American Philosophy and Rudolf Steiner aspires to raise Steiner's profile by digging into just one field of inquiry--philosophy. Before he became known to the world as a transmitter of clairvoyant wisdom, Steiner was an academic philosopher, editor of the scientific writings of Goethe and author of a foundational work in philosophy, The Philosophy of Freedom: The Basis for a Modern Worldview, published in 1894. That book expressed in philosophical terms many of the ideas that would later emerge as integral to the spiritual science of Anthroposophy.
Though the authors cover a wide range of topics, most share an elegiac tone. They see great potential for dialogue between Rudolf Steiner and the great American philosophers of the nineteenth and early twentieth centuries. American philosophy may have taken a wrong turn in the mid-twentieth century, when pragmatism gave way to a tradition of analytical philosophy that eschewed metaphysics as inherently meaningless and focused on the coherence or incoherence of linguistic structures. Nonetheless, many new sites of potential dialogue exist between Steiner and American philosophy.
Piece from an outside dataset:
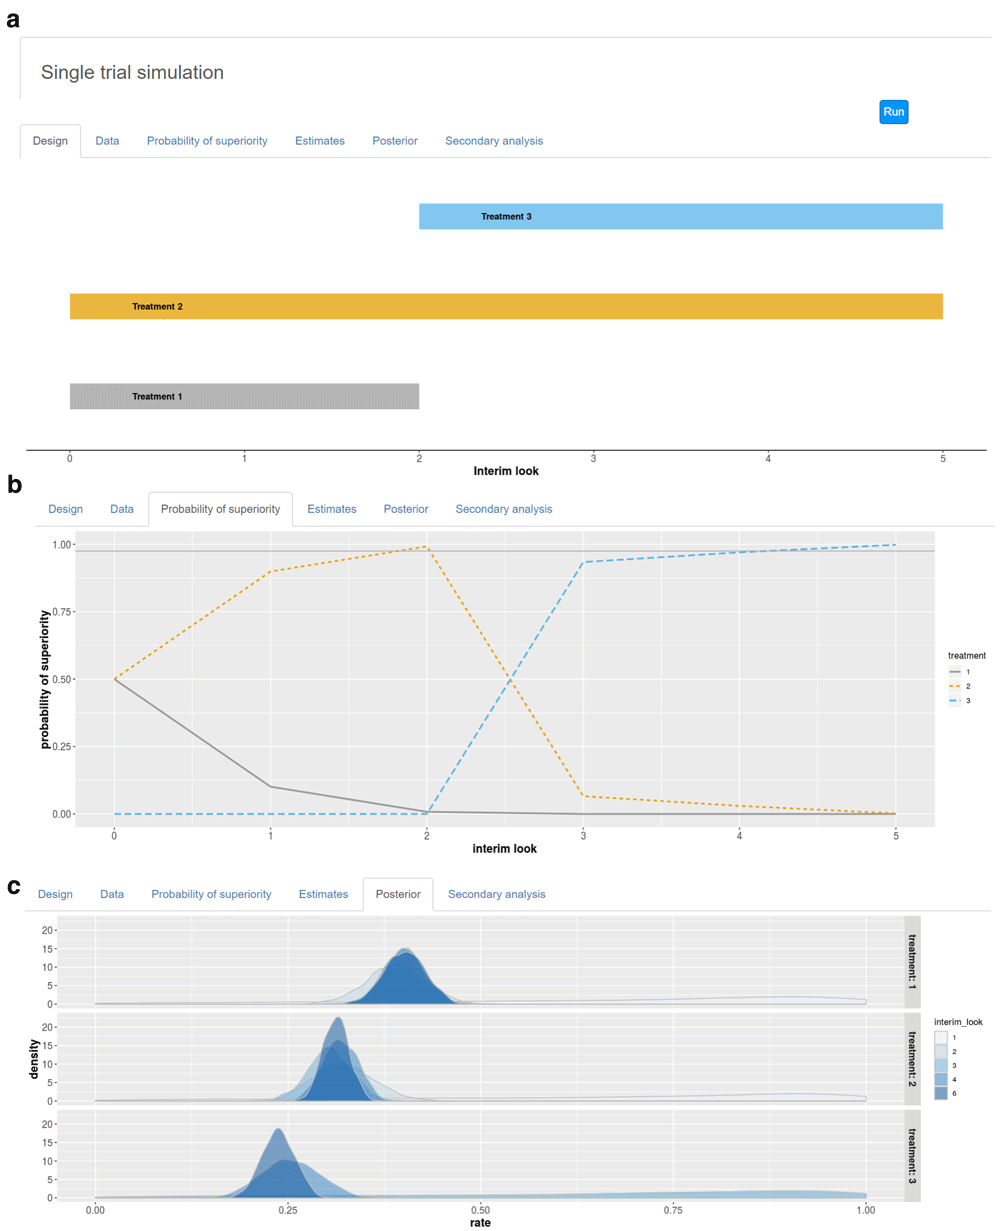1000x1231 pixels.
Task: Click treatment 3 legend swatch in superiority chart
Action: [x=956, y=701]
Five of the articles in this volume were written as part of a seminar on Rudolf Steiner and American Thought as part of a Project for the Renewal of Philosophy, Science, and Education sponsored by Laurance S. Rockefeller. The contributors--David Ray Griffin, Gertrude Reif Hughes, Frank M. Oppenheim, S. J., Douglas Sloan, and Robert McDermott--were originally published in ReVision: A Journal of Consciousness and Transformation (spring and summer 1991).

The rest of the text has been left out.